The board game takes you back in the ancient times where you will enjoy an Indiana Jones-style robbery. It revolves around a fast-paced run through the Temple of Chac – the Mayan rain god. You will be over-turning a set of deadly traps and risking your life while you try to exit the temple, and before you do, you may want to carry as much treasure as you can. If your character dies, a second character can be dropped in and you may still get enough treasure to win.
This board game depends on luck a lot, so if you are one of those people who do not find any trace of luck when you roll a dice or have a lucky draw for treasure, you may feel frustrated. There is, however, some decision-making skills involved in the game. The possible risks that you can face could be interesting for adults, however, the game will attract younger audiences for sure. It is no doubt among the greatest family-board games for time travel and adventure buffs.
Anachrony is a relatively new competitive time-travel board game about the worker placement genre. You can either play it solo or enjoy it with up to 4 players. Its session time is from 30 to 120 minutes depending upon the number of players playing the game.
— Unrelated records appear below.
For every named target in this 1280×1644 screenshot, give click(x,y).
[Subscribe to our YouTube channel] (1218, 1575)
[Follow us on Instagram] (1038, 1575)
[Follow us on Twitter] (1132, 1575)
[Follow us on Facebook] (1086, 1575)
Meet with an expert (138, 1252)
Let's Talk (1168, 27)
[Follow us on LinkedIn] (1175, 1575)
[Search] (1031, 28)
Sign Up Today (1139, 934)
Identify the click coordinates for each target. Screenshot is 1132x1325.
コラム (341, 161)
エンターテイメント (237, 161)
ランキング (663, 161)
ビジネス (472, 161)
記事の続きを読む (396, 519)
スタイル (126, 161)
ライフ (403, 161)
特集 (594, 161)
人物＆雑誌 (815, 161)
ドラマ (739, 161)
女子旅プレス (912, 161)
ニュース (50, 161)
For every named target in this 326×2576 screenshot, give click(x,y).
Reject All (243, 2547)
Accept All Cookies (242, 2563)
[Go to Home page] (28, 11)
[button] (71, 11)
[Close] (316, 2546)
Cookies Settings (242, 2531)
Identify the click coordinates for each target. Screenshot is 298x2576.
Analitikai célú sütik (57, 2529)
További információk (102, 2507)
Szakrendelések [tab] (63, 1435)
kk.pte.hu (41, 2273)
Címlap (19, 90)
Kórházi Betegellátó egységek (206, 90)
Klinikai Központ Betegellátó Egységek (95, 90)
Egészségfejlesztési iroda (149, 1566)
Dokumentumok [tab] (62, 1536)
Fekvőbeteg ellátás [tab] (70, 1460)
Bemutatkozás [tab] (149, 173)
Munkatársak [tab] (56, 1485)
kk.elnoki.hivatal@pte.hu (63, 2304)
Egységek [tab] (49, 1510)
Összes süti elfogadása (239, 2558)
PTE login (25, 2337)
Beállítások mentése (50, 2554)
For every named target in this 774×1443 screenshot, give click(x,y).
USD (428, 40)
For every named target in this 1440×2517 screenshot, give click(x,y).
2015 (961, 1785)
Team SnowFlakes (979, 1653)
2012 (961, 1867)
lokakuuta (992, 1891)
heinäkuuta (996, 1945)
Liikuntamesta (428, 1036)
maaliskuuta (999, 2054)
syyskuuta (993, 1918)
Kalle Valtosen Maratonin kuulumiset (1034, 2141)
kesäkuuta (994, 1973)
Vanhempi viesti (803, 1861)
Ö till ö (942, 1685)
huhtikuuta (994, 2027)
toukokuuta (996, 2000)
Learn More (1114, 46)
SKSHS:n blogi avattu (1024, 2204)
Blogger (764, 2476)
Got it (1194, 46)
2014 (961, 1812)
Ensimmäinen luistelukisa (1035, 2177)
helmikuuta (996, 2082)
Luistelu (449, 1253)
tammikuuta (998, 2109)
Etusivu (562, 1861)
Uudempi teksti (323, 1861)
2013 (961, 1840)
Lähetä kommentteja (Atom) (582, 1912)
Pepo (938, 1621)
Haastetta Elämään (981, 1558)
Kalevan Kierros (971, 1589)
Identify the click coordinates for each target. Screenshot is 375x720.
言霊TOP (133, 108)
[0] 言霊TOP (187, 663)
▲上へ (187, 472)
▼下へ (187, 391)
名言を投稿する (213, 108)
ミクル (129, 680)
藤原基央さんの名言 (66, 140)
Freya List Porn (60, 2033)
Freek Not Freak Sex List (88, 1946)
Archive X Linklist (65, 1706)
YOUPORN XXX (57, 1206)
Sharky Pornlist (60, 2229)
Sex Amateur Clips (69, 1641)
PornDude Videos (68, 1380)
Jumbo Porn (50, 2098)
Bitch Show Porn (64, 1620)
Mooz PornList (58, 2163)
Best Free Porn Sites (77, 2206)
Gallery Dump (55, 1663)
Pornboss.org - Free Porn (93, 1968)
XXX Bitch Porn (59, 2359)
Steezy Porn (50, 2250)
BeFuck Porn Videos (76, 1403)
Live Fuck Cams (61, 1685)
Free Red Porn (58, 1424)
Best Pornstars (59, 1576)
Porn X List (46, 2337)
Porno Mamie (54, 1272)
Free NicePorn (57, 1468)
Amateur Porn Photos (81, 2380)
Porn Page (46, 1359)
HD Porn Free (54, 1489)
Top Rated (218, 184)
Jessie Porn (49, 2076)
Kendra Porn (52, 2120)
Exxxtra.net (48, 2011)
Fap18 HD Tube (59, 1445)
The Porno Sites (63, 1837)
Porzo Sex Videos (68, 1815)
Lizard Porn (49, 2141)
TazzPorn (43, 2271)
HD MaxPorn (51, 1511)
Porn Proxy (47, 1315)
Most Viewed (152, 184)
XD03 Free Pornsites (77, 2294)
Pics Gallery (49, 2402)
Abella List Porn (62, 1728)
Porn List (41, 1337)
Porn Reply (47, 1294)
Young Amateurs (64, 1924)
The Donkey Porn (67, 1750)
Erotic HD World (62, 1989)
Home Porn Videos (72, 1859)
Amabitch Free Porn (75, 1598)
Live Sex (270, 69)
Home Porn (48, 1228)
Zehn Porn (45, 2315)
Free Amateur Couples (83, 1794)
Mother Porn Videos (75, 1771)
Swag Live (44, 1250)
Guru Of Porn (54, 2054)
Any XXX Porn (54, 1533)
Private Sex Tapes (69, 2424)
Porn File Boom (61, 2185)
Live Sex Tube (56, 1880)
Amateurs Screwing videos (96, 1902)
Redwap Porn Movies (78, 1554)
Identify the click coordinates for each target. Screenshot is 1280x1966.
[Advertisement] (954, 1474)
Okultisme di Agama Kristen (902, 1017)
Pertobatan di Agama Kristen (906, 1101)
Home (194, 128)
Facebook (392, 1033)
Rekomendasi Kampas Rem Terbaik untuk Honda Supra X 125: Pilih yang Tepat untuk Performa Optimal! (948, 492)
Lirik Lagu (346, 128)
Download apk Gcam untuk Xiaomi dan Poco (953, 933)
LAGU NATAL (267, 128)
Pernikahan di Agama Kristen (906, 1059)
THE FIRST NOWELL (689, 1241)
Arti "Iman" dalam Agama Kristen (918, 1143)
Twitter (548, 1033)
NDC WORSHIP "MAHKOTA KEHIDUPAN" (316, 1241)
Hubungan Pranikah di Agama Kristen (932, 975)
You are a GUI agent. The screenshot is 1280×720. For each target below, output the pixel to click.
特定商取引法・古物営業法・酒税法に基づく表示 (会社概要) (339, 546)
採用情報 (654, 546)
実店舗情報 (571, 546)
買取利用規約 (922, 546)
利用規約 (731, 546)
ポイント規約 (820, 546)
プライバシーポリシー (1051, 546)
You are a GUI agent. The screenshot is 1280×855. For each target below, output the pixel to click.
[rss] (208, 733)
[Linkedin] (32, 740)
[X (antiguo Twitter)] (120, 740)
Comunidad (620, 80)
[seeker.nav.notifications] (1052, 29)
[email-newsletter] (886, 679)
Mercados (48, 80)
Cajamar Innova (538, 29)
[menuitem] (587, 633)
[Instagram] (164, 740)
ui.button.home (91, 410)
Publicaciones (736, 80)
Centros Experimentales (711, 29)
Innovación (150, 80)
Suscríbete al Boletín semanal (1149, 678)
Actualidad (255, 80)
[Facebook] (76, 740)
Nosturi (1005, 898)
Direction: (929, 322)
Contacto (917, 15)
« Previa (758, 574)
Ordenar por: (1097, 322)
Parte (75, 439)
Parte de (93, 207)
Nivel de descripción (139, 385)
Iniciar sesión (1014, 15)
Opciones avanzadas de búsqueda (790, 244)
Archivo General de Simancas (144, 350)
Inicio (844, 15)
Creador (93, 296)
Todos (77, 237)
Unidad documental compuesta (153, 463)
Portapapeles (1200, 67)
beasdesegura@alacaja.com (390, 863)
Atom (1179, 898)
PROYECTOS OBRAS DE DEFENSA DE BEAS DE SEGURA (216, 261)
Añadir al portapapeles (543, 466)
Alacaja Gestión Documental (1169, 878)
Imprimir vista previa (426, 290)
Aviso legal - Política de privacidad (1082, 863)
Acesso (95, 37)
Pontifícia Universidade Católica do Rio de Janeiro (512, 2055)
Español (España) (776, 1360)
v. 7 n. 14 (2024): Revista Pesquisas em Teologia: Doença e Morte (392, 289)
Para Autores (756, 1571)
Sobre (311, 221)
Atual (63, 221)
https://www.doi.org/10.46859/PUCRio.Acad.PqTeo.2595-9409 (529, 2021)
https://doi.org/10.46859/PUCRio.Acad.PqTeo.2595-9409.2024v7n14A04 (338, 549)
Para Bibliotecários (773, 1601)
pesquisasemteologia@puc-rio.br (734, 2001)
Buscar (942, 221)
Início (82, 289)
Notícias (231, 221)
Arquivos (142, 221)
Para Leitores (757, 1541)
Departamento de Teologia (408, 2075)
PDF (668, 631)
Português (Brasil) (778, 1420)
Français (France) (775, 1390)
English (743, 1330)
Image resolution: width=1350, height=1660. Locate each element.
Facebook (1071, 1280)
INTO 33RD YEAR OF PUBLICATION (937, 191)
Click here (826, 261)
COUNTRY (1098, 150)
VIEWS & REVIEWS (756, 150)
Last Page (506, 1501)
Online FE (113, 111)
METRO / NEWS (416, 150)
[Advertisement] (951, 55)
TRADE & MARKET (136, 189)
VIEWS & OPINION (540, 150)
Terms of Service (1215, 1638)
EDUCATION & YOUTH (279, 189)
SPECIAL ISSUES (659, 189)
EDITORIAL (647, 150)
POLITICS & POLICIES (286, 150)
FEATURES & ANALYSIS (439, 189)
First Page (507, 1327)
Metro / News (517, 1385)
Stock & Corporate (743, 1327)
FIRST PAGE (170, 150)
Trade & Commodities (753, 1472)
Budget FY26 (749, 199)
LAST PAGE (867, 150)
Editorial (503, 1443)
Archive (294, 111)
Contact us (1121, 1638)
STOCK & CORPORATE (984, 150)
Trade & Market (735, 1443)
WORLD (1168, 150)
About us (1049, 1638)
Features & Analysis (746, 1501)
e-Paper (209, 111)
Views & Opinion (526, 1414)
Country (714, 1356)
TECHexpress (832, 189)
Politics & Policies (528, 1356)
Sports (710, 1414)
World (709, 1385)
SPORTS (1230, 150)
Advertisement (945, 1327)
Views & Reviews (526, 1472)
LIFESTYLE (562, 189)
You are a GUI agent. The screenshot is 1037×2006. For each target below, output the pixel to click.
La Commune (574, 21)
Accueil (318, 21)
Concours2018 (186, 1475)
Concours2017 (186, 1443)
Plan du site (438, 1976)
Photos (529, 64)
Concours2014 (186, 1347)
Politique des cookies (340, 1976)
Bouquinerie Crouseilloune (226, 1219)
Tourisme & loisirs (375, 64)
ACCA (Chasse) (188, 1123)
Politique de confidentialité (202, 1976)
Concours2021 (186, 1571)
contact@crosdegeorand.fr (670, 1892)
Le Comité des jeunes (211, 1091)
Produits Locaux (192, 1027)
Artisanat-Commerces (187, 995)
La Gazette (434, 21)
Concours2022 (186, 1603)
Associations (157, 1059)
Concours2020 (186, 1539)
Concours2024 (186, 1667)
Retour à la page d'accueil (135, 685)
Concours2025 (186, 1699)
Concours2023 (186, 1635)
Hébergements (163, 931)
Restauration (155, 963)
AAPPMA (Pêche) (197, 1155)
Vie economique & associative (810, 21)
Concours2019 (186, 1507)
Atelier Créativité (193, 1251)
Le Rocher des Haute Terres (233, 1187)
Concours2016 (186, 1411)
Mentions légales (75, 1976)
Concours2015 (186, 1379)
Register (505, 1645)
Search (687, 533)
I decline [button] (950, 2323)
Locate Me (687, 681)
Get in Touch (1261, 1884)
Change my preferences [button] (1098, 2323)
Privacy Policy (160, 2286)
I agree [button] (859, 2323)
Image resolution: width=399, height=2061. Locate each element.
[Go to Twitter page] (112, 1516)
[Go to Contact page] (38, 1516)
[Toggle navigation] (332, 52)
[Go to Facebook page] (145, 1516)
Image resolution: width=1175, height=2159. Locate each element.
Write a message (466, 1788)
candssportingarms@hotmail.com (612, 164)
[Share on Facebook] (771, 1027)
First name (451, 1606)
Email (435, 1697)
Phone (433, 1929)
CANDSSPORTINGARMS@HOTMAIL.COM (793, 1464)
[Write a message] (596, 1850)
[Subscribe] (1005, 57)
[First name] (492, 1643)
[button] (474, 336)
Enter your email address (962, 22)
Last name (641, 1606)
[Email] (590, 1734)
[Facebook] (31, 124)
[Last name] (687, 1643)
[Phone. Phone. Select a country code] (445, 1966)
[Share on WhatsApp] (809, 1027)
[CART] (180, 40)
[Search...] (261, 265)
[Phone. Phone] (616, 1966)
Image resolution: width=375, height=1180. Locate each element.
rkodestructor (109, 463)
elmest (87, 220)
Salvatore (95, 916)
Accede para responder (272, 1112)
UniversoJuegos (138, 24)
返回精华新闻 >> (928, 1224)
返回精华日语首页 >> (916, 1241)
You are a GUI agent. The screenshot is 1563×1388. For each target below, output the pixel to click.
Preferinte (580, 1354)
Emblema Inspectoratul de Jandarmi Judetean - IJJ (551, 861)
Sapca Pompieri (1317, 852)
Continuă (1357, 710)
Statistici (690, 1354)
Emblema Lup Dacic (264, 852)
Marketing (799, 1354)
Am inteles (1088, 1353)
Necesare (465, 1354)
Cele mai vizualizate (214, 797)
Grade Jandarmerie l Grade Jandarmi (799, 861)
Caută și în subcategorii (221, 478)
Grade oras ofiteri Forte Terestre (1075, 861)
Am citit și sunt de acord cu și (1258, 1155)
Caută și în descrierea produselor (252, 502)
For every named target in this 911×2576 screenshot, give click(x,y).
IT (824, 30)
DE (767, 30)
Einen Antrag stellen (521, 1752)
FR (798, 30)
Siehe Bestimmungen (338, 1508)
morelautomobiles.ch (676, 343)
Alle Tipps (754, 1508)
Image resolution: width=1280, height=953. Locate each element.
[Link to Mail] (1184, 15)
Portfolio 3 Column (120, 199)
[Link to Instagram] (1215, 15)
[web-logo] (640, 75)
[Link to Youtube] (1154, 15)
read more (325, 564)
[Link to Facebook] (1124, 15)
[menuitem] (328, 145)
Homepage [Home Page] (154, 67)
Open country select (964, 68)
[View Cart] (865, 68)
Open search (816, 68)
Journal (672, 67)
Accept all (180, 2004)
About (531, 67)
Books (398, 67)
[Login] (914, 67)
Each player will add 30 minutes to the game, so the more the players are, the longer will be the game time.
Like many time-travel board games, the storyline of Anachromy is also a bit complex but once you get the hang of it, you will play it like a pro. The game is about the distant future when the earth is hit by an enormous meteorite that caused a massive explosion and almost destroyed the planet – almost. There are a small number of survivors who started to follow one of the four radical ideologies, referred to as Paths, to rebuild the destroyed planet. These four ideological groups were: Harmony, Progress, Dominance, and Salvation. The followers of these paths live in isolation from each group, and they can only meet in the last city left on the planet known as the Capital. Each player represents an ideological group.
Among the debris, these groups found a rare metal called Neutronium that could be used in time traveling. Using Neutronium the survivors will have to warn their ancestors about the meteorite. The players, representing an ideological path each, are competing for resources where only one of them can win. To win you need to score points in a few ways, like building your base facilities, gathering the supplies needed to evacuate when the meteorite hits, increasing your morale, and time traveling. The player who has the most victory points at the end of the game wins.
It could be not so easy, and a little overwhelming to some players initially, as it requires several systems and mechanics to learn. Also, it’s an expensive game as it doesn’t look complete without the Exosuit expansion, which is an extra cost. However, if you ignore these downsides, Anachrony is an excellent example of the worker placement genre. The single-player mode, referred to as Chronobot, challenges you to play with you when no other person is! If you like board games where players don’t need to directly conflict with each other, you may love this one too.
Not every time-travel board game is worth your time. The best games have an interesting storyline, visually appealing characters, good quality game components, and are worth every dollar you paid for, those are the ones you should always go for. So, from the time travel board games listed above, which one is going to be your favorite? You will have to play all of them to find out!